__WHAT IS ASKED__:
#1 Name every one of Wanda's special Watches mentioned in the DST character guide below.
#2 Pick up the DST character guide below at the point where it stops, and continue writing it in the same format and tone.

__SUPPLIED TEXT__:

--

Skill tree highlight: Wormwood’s skill tree adds Composting and Bloom Control mechanics. He can manually trigger or suppress his bloom state regardless of season, and composting lets him fertilize farms passively to dramatically increase crop yields. In large co-op servers, Wormwood-managed farms can produce food for the entire team.

Difficulty: Intermediate | Best season/scenario: Spring (bloom combat bonus), and any run prioritizing sustainable farm-based food. Weakest in Winter when plant food is scarce and bloom is inactive.

Wickerbottom — The Librarian (Intermediate)

Unique perk: Wickerbottom can craft and read magical Books that produce powerful effects — summoning birds to plant seeds, creating lightning storms, spawning tentacles to fight enemies, and accelerating plant growth overnight. She also builds Science and Magic tier items from memory without prototyping, meaning she never needs a Science Machine to craft anything in those tiers.

Main drawback: Wickerbottom cannot sleep (she can’t use Straw Rolls or Sleeping Bags), meaning she must manage sanity through alternative methods like eating Jerky, wearing a Garland, or visiting the Lunar biome. Spoiled food immediately makes her sick.

Skill tree highlight: Wickerbottom’s expanded skill tree unlocks new book recipes including powerful team-wide buffs, area sanity restoration, and advanced farming acceleration. Her Applied Horticulture book lets her advance entire crop plots through multiple growth stages instantly — making her the fastest farmer in the game by raw turns.

Difficulty: Intermediate | Best season/scenario: Excellent throughout every season. Best in Autumn for rapid research phase, and during boss fights where her tentacle summoning provides free combat support.

Expert Characters: High Skill Ceiling, High Reward

Expert characters have genuinely powerful kits that can outperform every other character — in the right hands. They require deep knowledge of DST’s systems, careful resource management, and an understanding of how their unique mechanics interact with seasonal challenges. Don’t be afraid of the label; learning any of these is worth the investment.

Understanding the game’s seasonal threats makes expert characters far more manageable — see our DST seasons guide for a breakdown of every seasonal challenge and how to prepare for it.

Wanda — The Watchmaker (Expert)

Unique perk: Wanda ages backwards — she starts at maximum age (80) and grows younger over time. At age 0 she dies. The mechanic is more interesting than it sounds: Wanda gains attack damage bonuses at lower ages, and her special Watches — crafted items unavailable to other characters — grant powerful time-manipulation abilities. The Back-Step Watch teleports her to a previous location, the Alarming Clock deals massive AoE time damage, and the Second Chance Watch resurrects her automatically upon death.

Main drawback: Age management is unforgiving. Dying and reviving resets her age forward, stranding her in a lower-damage bracket until she ages back down. Mastering Wanda requires knowing exactly when and how to let her age safely.

--

__DATASET EXCERPT__:
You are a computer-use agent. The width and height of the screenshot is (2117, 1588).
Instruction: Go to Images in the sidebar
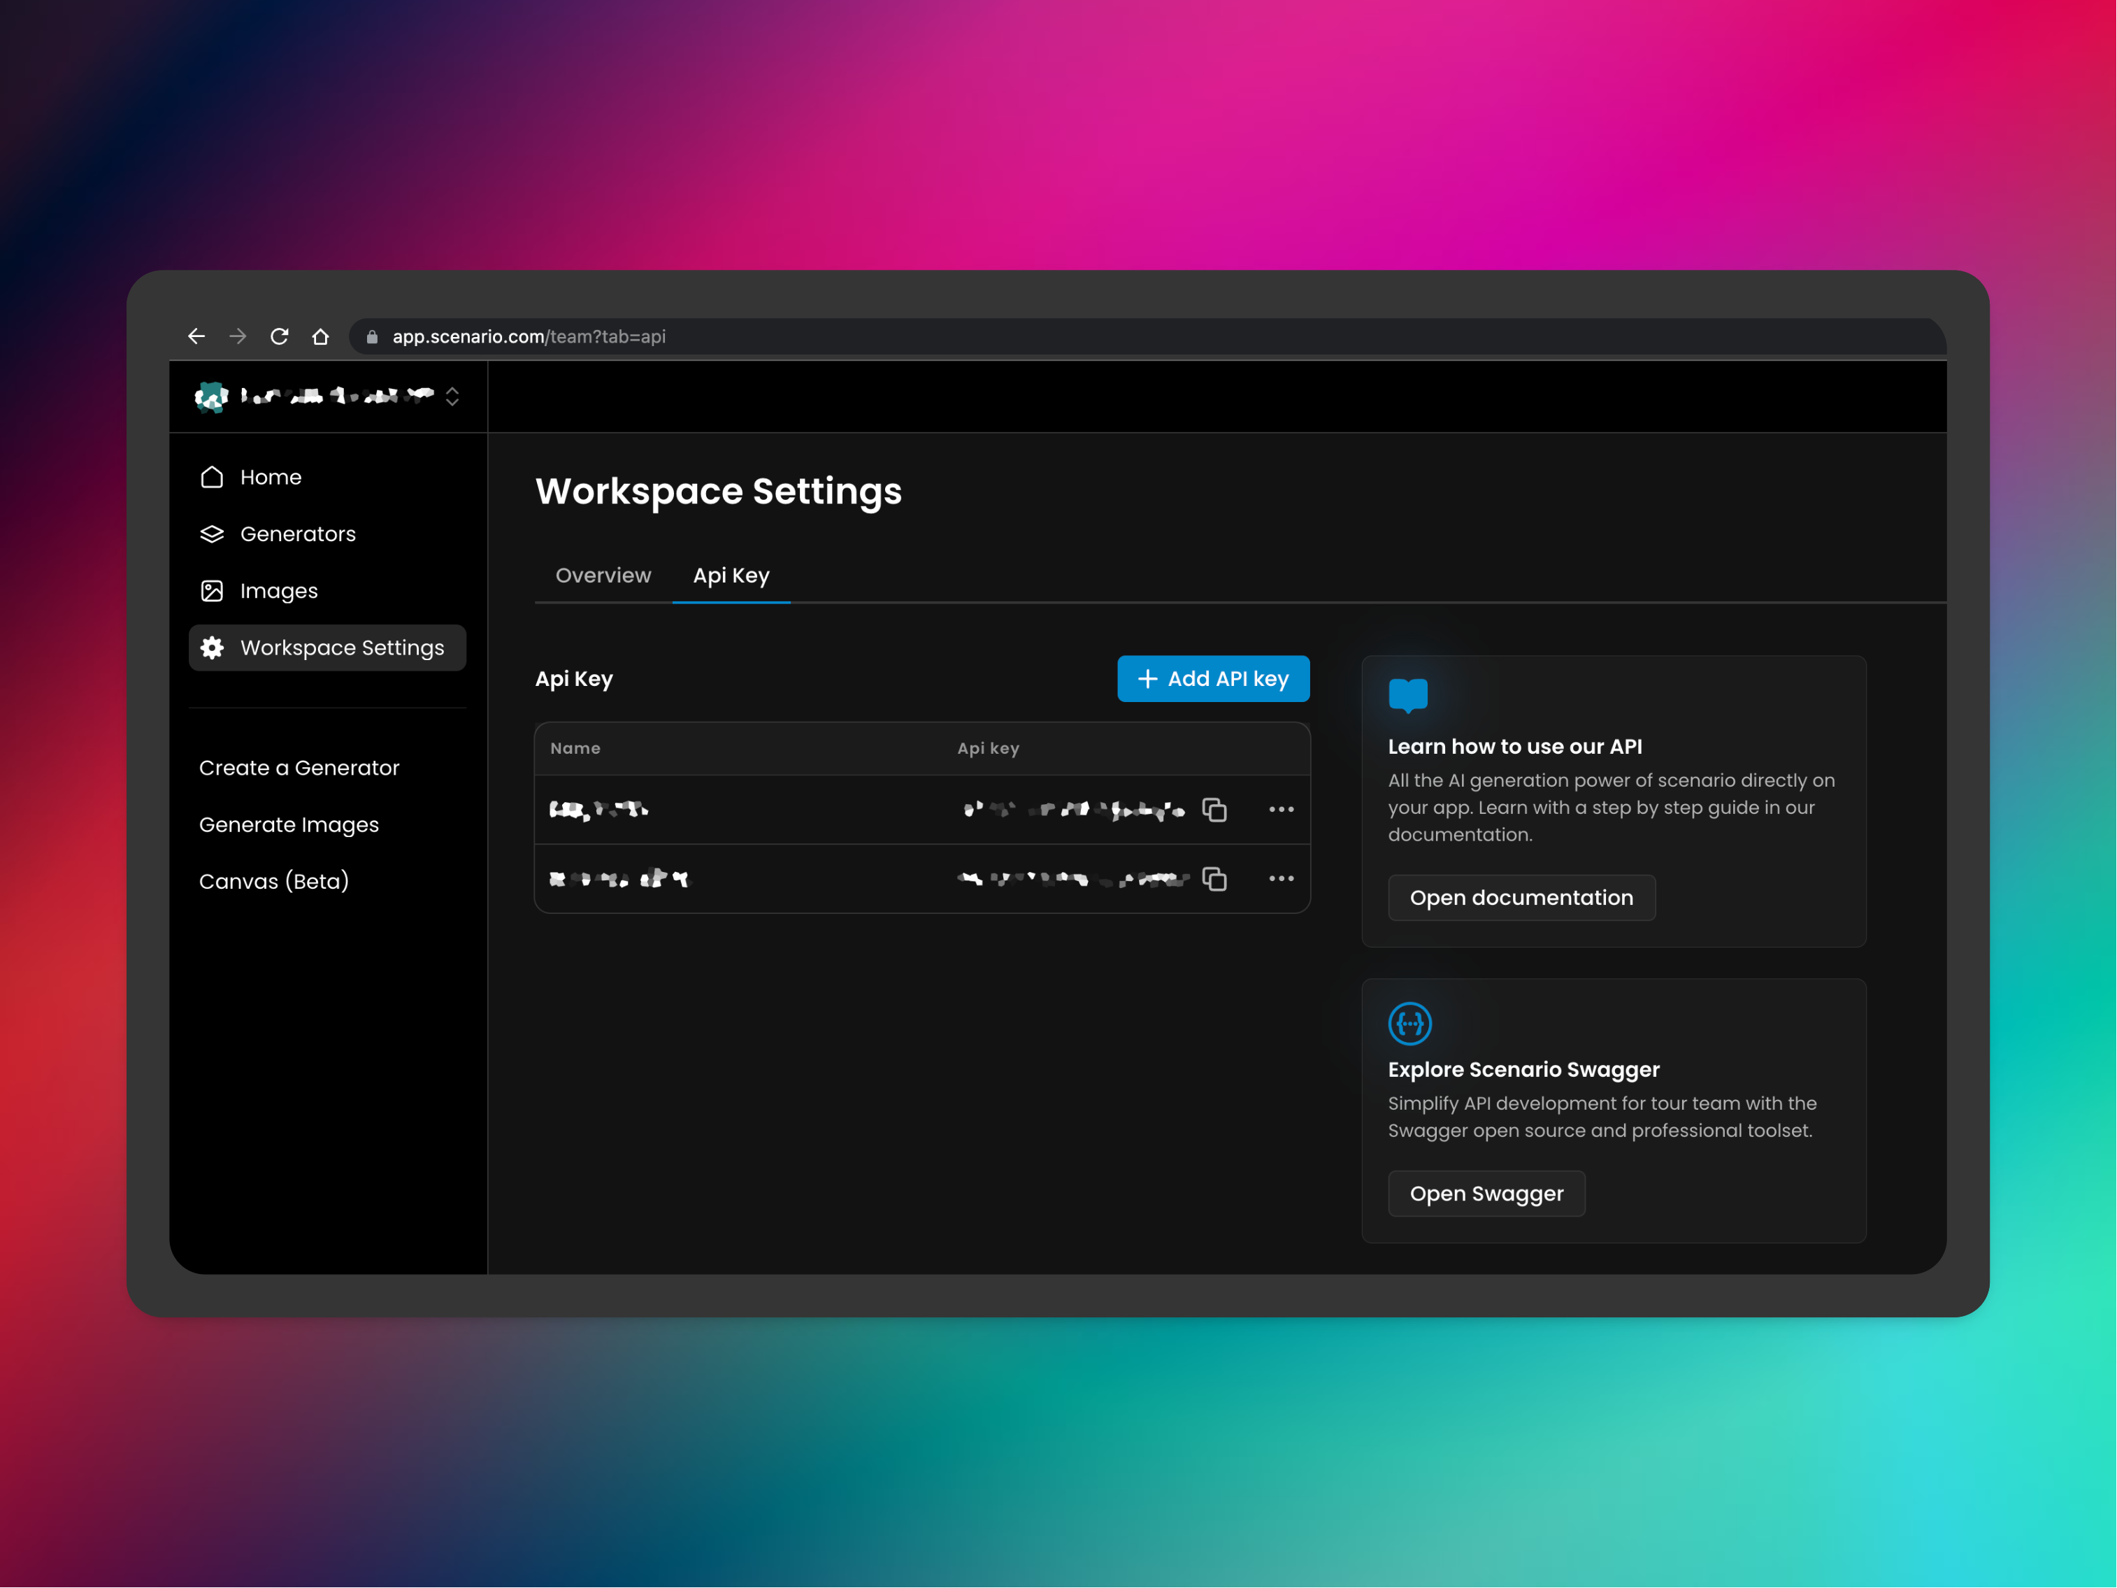coord(279,591)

--

__OUTPUTS FOR THE TASKS__:
#1
Back-Step Watch
Alarming Clock
Second Chance Watch

#2
Skill tree highlight: Wanda’s skill tree adds new watch recipes and upgrades existing ones — particularly the Backstep Watch improvements that increase the teleport range and reduce cooldown, making her the most mobile character in the game in skilled hands.

Difficulty: Expert | Best season/scenario: Year-round with mastery. Second Chance Watch makes her incredibly resilient against seasonal threats. Exceptional in boss fights where Alarming Clock’s burst damage can chunk multi-phase boss health bars.

Warly — The Chef (Expert)

Unique perk: Warly carries a Portable Crock Pot that cooks recipes only he can make from his exclusive cookbook. These dishes provide powerful buffs — speed boosts, damage bonuses, maximum stat increases — that no standard Crock Pot recipe can replicate. He restores more hunger and sanity from cooked food than any other character.

Main drawback: Warly cannot eat the same food within a 3-day window — eating a meal a second time within that period provides zero benefits. Running out of recipe variety leads to starvation even with a full fridge, requiring constant culinary creativity.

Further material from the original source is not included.